▶ **EXERCISE**
From the line with "The width and" to the line with "the Browse For", retype each line exactly as it stands in the records below, but skip the pictures.

*** MATERIAL SUPPLIED Section Begins ***

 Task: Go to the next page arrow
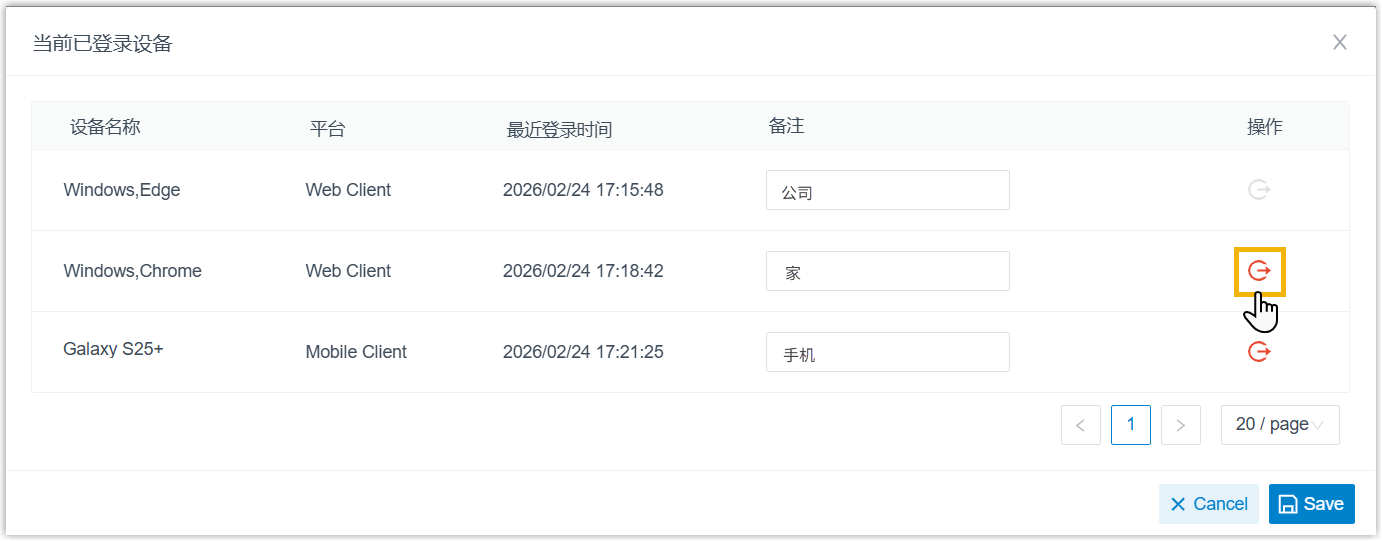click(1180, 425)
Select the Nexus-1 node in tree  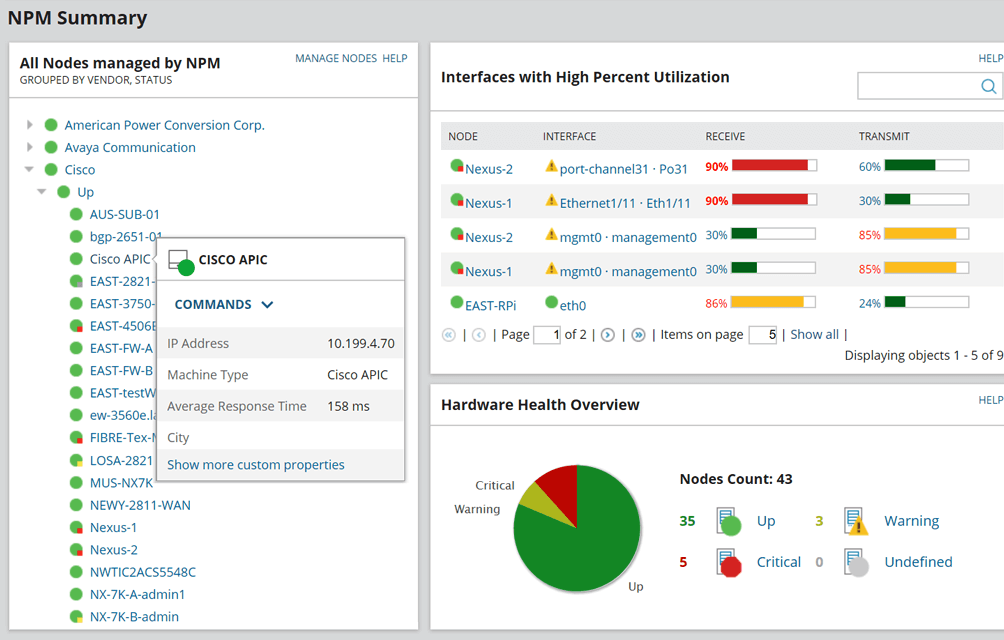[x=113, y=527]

*** MATERIAL SUPPLIED Section Ends ***
*** MATERIAL SUPPLIED Section Begins ***

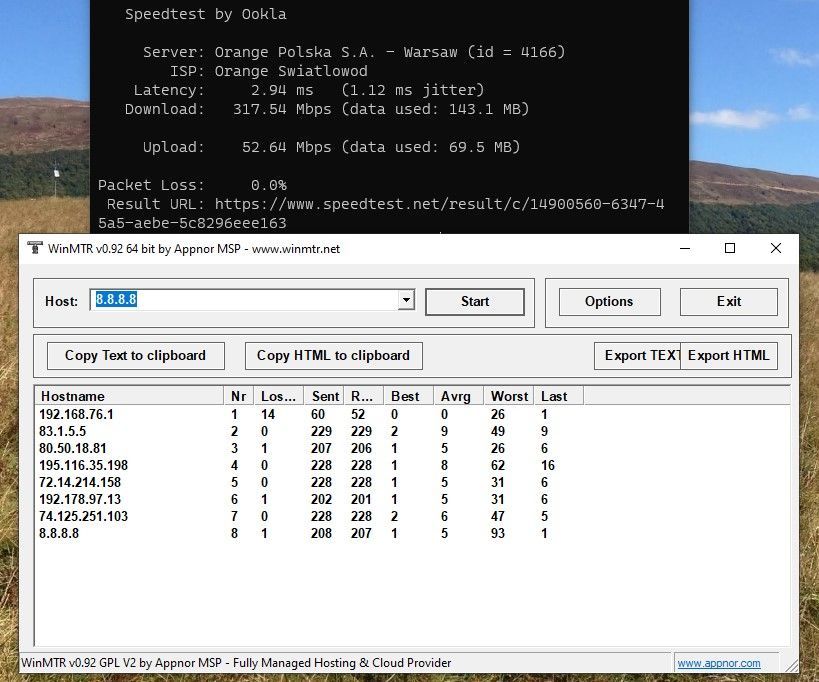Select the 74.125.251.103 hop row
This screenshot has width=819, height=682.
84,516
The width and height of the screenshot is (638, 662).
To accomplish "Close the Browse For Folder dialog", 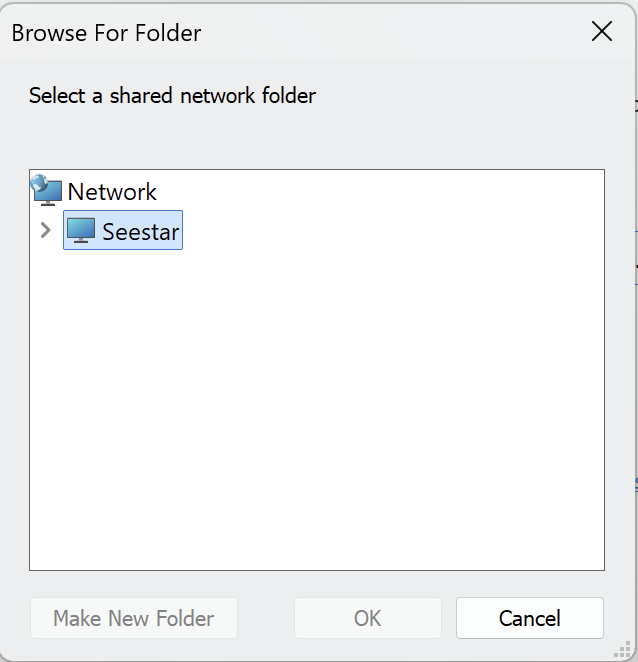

*** MATERIAL SUPPLIED Section Ends ***

▶ **COMPLETED EXERCISE**
The width and height of the screenshot is (638, 662).
To accomplish "Close the Browse For Folder dialog", 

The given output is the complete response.